The Battle for God
- Cover
- Author: Karen Armstrong
- Language: English
- Subject: Religious fundamentalism
- Publisher: Knopf/HarperCollins
- Publication date: 2000
- Publication place: United States
- Media type: Print (Hardcover and Paperback)
- Pages: 480
- ISBN: 978-0006383482

= The Battle for God =

Nonfiction book by Karen Armstrong

The Battle for God: Fundamentalism in Judaism, Christianity and Islam is a book by author Karen Armstrong published in 2000 by Knopf/HarperCollins which the New York Times described as "one of the most penetrating, readable, and prescient accounts to date of the rise of the fundamentalist movements in Judaism, Christianity, and Islam". The Battle for God traces the history of the rise of fundamentalism in the three major monotheistic faiths. Armstrong's analysis starts with developments in Judaism and traces it through the creation of fundamentalism in Christianity to adoption of a similar approach to modernity in Islam.

==Synopsis==
Armstrong's central case rests on the confusion between mythos and logos, using these in the technical sense suggested by the philosopher Johannes Sløk. Myth concerns "what was thought to be timeless and constant in our existence... Myth was not concerned with practical matters but with meaning". By contrast "Logos was the rational, pragmatic and scientific thought that enabled men and women to function well in the world". In religion, logos appears in legal systems and practical action. By the eighteenth century, "people in Europe and America began to think that logos was the only means to truth and began to discount mythos as false and superstitious." Armstrong suggests that fundamentalists have turned their mythos into logos using the mindset of the modern scientific age.

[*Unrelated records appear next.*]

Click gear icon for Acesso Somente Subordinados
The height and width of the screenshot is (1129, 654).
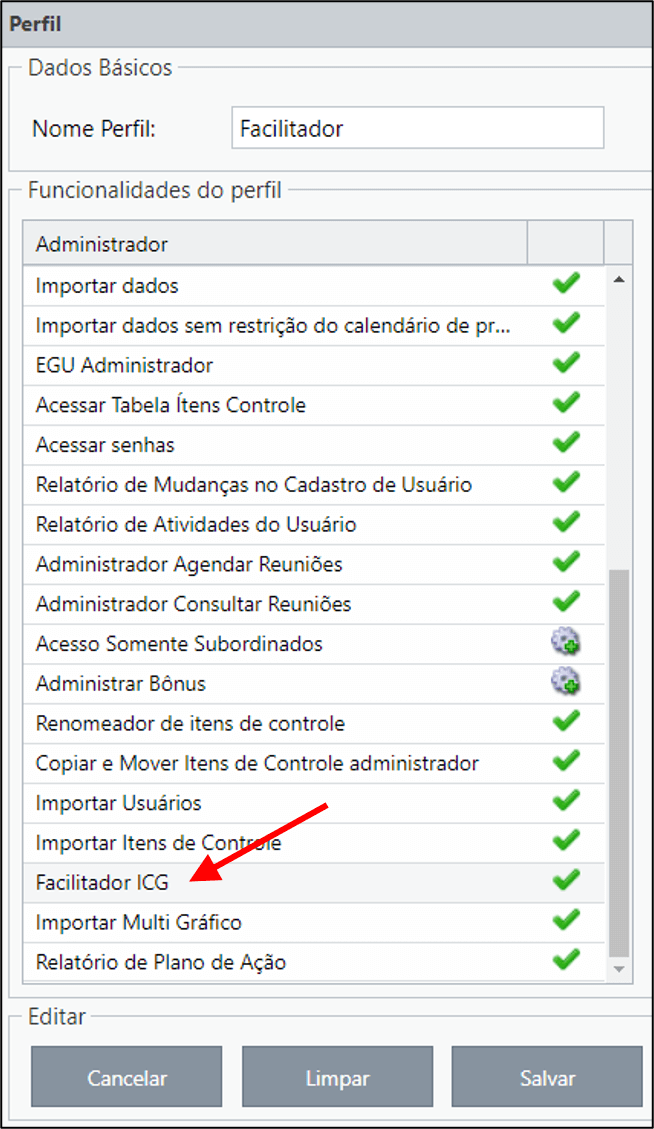tap(566, 642)
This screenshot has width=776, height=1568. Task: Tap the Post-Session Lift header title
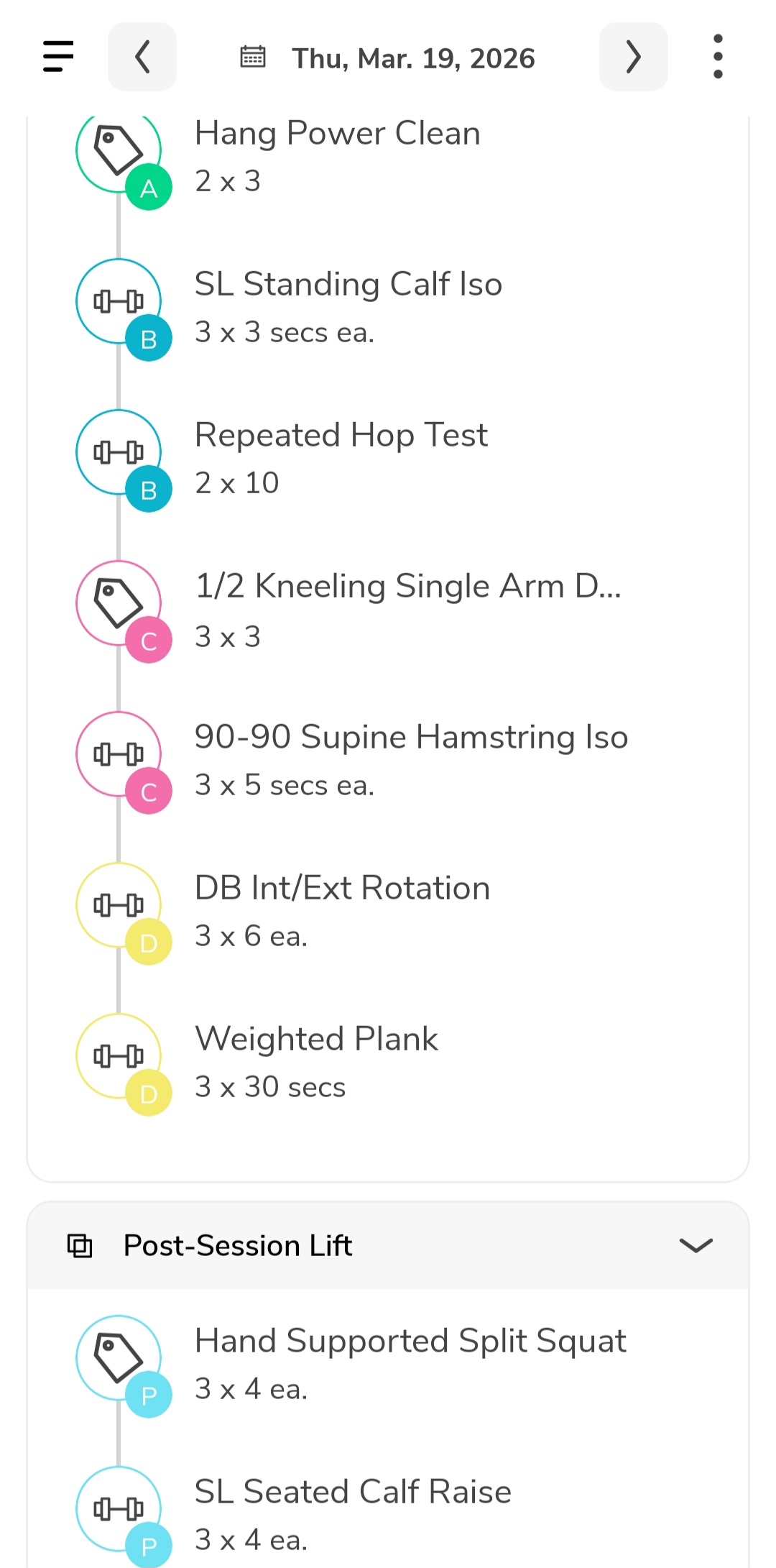[238, 1245]
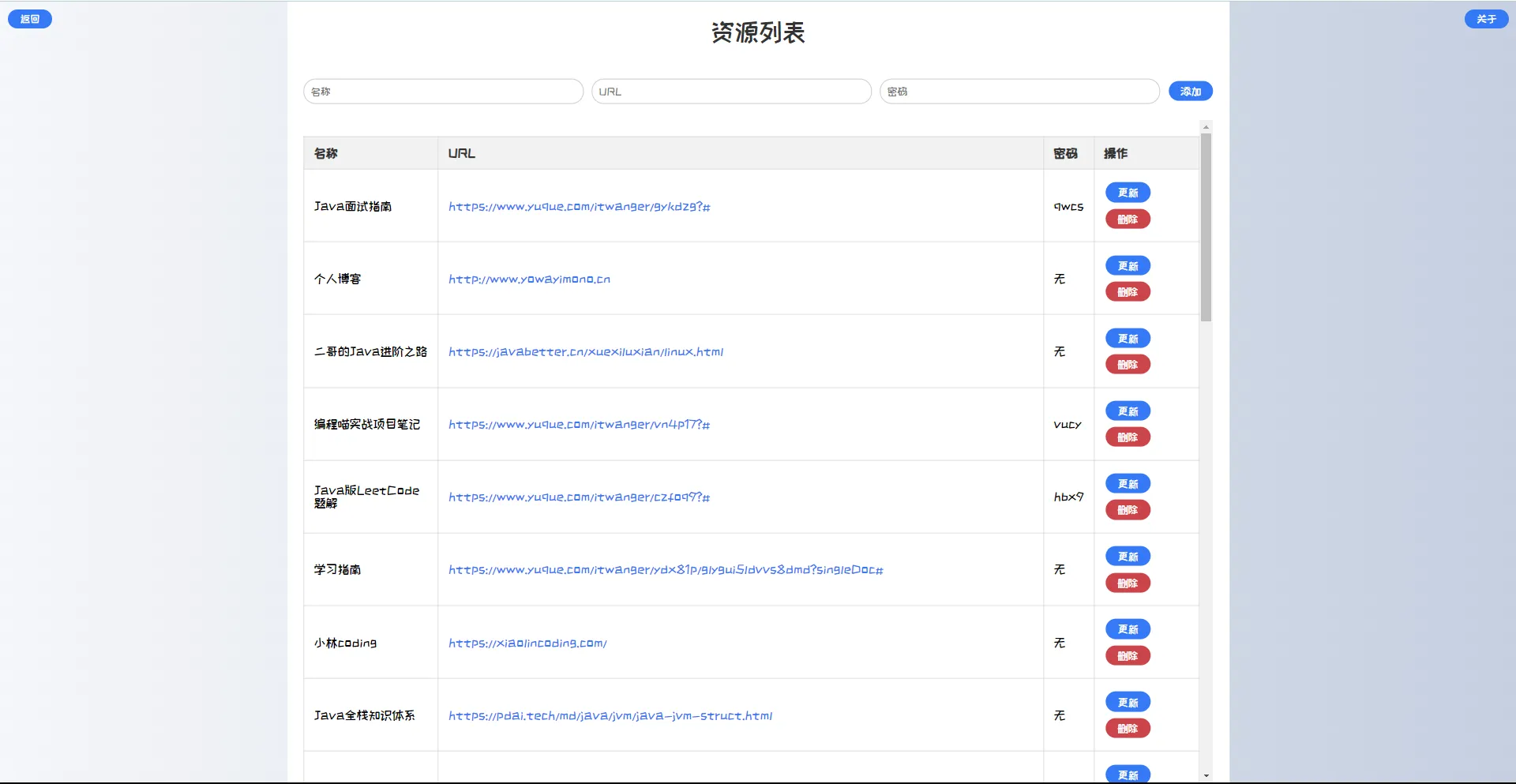Click the 返回 back button
The height and width of the screenshot is (784, 1516).
click(x=30, y=19)
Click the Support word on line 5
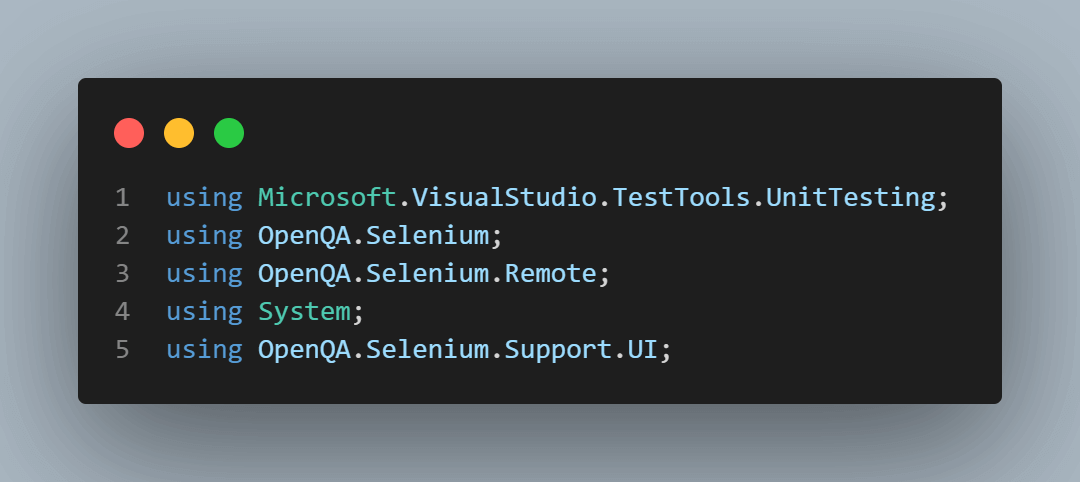Viewport: 1080px width, 482px height. 558,350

The first part of the book, "The Old World and the New", compares the progression of the three monotheistic faiths between 1492, when Columbus landed in America, and 1870, when "The Franco-Prussian War had revealed the hideous effects of modern weaponry, and there was a dawning realisation that science might also have a malignant dimension." It traces the way Jews and Muslims modernized during this period.

This leads to the modern period described in part two, “Fundamentalism”, when there was a growing adoption of a literalist interpretation of scripture in the United States, which eventually gave rise to The Fundamentals, a series of 12 volumes refuting modern ideas published shortly before and during the World War I, of which 3 million copies were distributed to every pastor, professor and theological student across America by the largesse of oil millionaires. Though this led to a distinctive ideology, it was not till the 1980s that it emerged as a political force.

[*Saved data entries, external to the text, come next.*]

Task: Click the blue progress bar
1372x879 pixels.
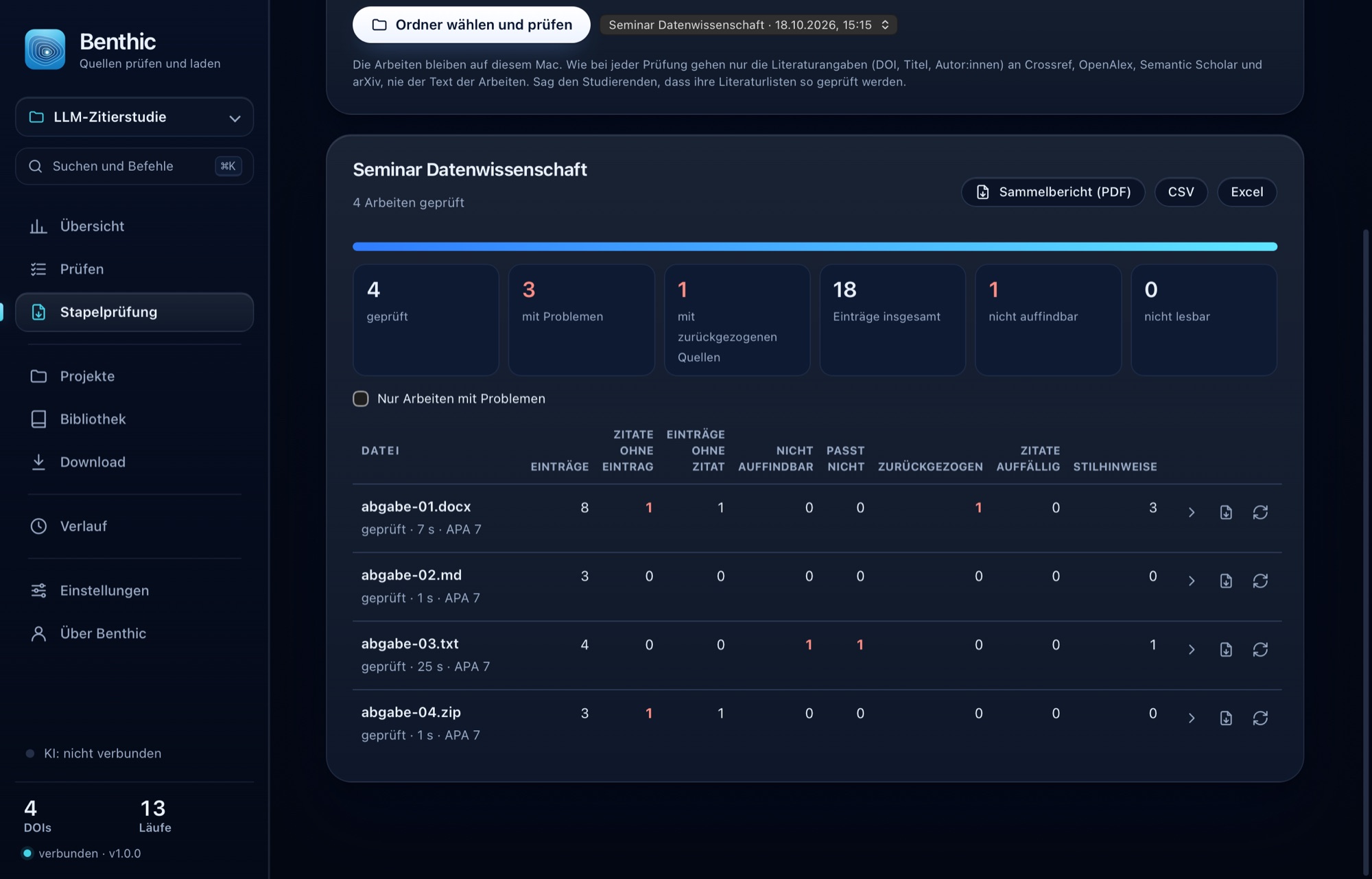Action: [815, 246]
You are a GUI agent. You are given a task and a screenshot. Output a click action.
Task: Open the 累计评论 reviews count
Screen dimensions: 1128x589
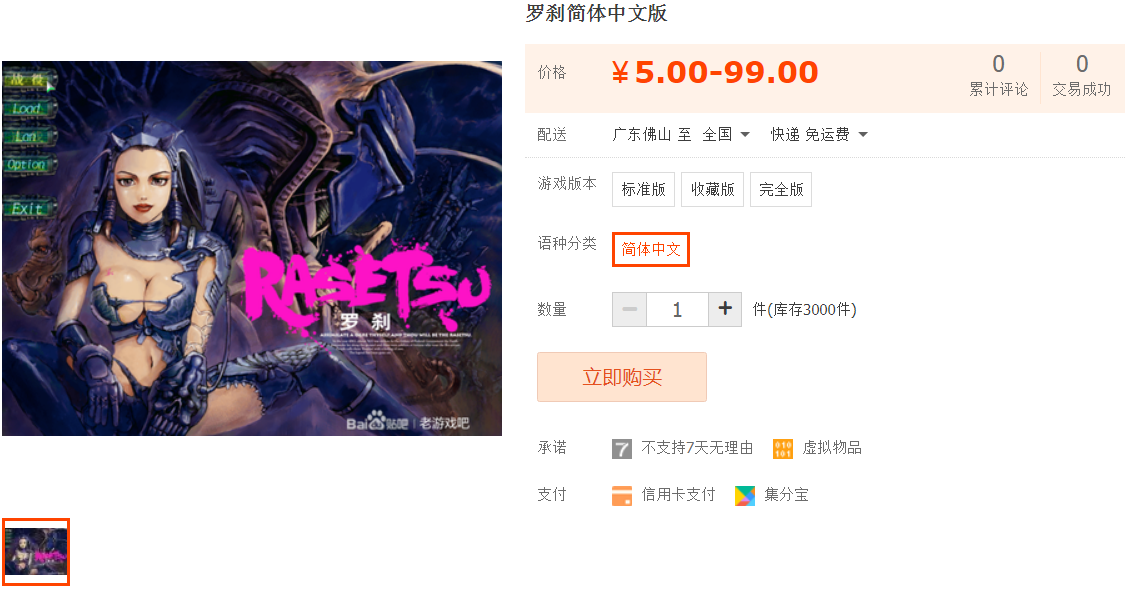998,76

In Judaism, the growth of Zionism was given its biggest boost by the Holocaust which led to the establishment of the State of Israel in 1948. Although many traditional Jews migrated there, the most conservative rejected the secular interpretation of Zionism and it wasn't until the emergence of Gush Emunim after the Yom Kippur War in 1974 that fundamentalism emerged in Israel as a political force.

In Islam, fundamentalism did not emerge until modernization had taken hold, first in Egypt with the creation of the Muslim Brotherhood by Hasan al-Banna. Armstrong traces the development of Sunni fundamentalism under Sayyid Qutb and Shia fundamentalism under Ayatollah Khomeini.

==Response==
After 9/11, Karen Armstrong became one of the best selling authors in the US, as people attempted to understand the culture of men capable of carrying out such acts. One reviewer points out that "9-11 holds a fresh irony. While Osama and Co. wouldn't exist without the hegemony of Western secularism to rally against, their most effective attack on the Great Satan has breathed new life into our own fundamentalist tendencies." In 2019, The Battle for God was ranked by Slate as one of the 50 best nonfiction books of the past 25 years.